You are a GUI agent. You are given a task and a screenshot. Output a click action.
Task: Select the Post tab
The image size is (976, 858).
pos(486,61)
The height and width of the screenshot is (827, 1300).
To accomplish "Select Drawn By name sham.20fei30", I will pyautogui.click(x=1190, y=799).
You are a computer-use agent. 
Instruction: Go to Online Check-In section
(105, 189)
--
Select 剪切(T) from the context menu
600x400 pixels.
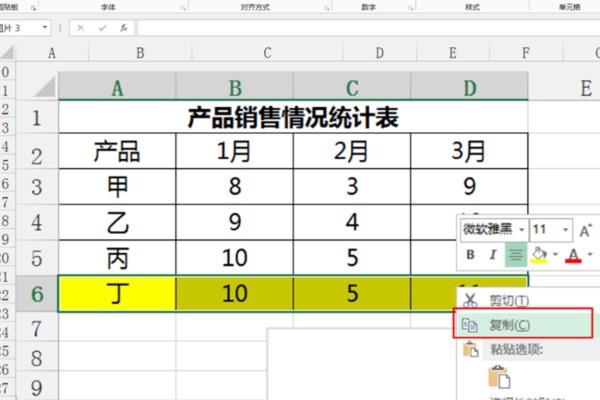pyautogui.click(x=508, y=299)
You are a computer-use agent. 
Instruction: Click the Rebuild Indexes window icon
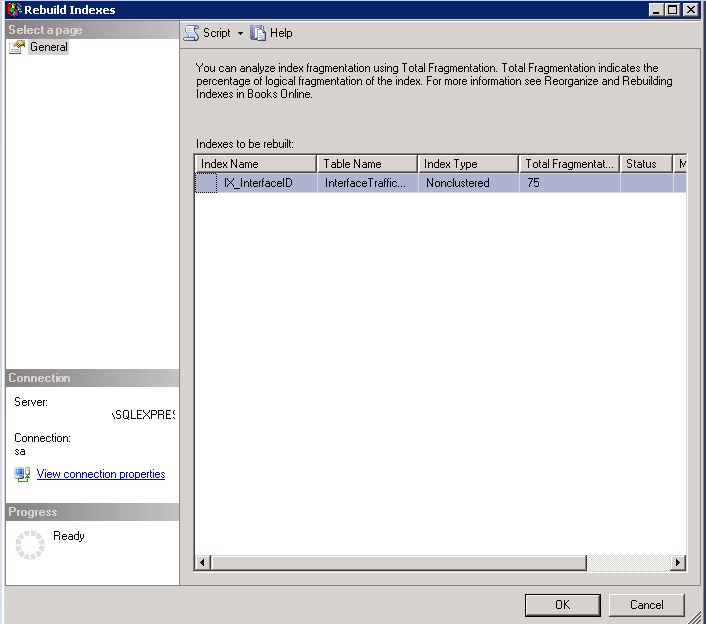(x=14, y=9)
--
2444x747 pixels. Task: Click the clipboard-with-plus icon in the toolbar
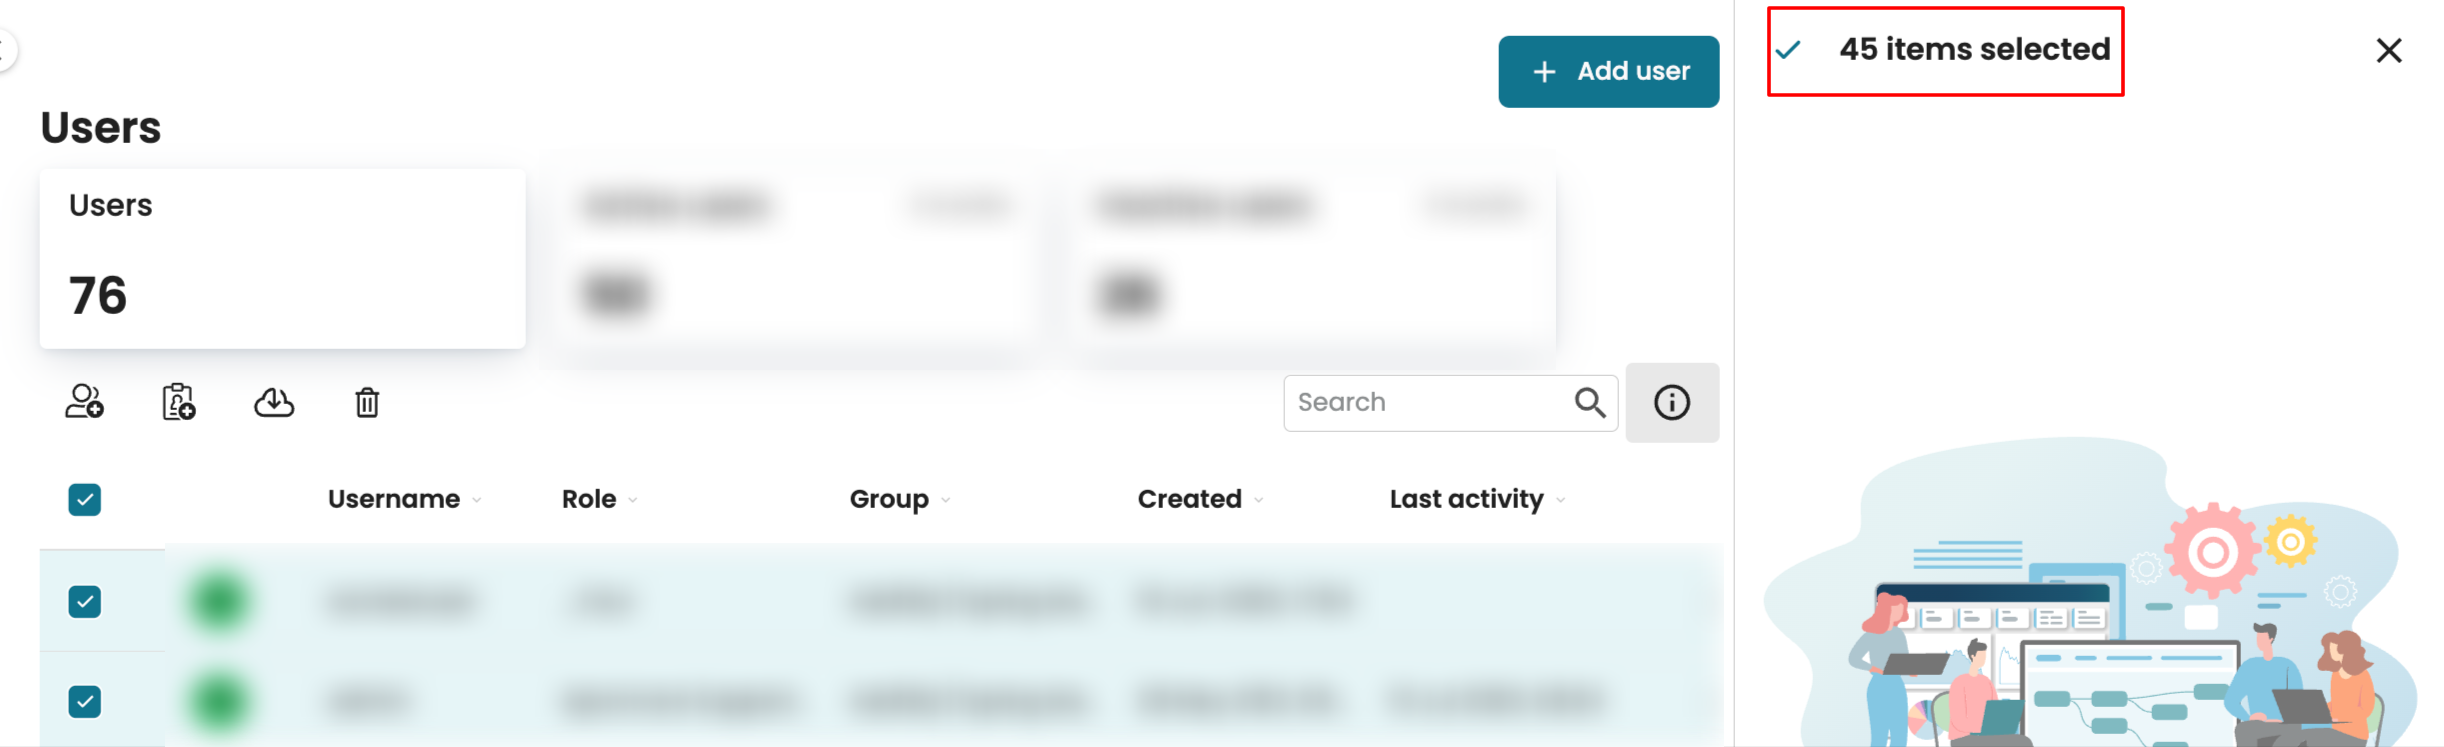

- [Exercise details] In the records, which lines mention the word "screenshot"? Copy those lines.

- [Answer for the task]
You are a GUI agent. You are given a task and a screenshot. Output a click action.
The height and width of the screenshot is (827, 1300).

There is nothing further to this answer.